A History of Storage, From Punch Cards To Blu-ray
notthatwillsmith writes "Maximum PC just posted a comprehensive visual retrospective about data storage, starting with the once state of the art punch card and moving through the popular formats of yesteryear, including everything from magtape to Blu-ray discs. It's amazing how much data you could pack on a few hundred feet of half-inch magnetic tape!"
Personally, I don't see Blu-Ray working like DVD and CD did. When the CD was released it was huge compared to HDDs. I remember possessing a 4GB drive, 7 CDs would match that. And CDs were pretty cheap by that time.
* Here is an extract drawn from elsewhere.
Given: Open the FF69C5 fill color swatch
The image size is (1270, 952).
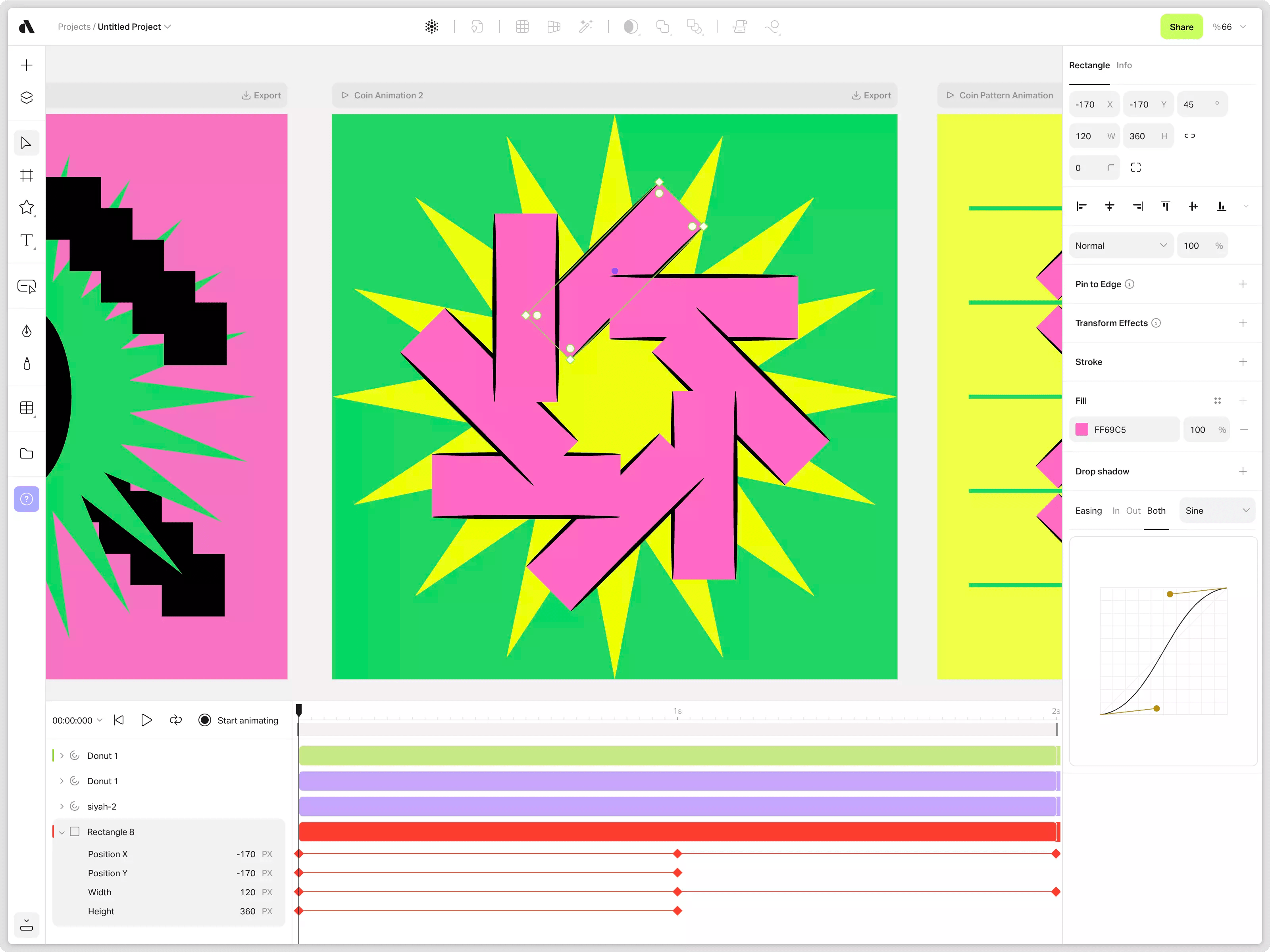Looking at the screenshot, I should coord(1081,429).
Then came the DVD which was 100 times better than old magnetic tapes(I still have some of those lying around, dumb spacefillers).
Now we have expensive Blu-ray which is 25GB per disc(50 for dl) and it's not at all impressive. It doesn't kick the ass of DVD. I can live with the quality DVD for a quite a while it's nothing compared to the ugly mess that we call VHS-tapes. They are not impressively big(with 1TB drives around for ca. eur. 100) and they cost a ton. Not only is the optical drive prohibitly expensive, the discs themselves do not come cheap). When the price of a Blu-Ray disc is 6x that of a DVD(they carry around 6 times the storage, sounds fair to me) call me again. Until that time, HDDs and DVDs will do just nicely.
Knowledge is power. Knowledge shared is power lost.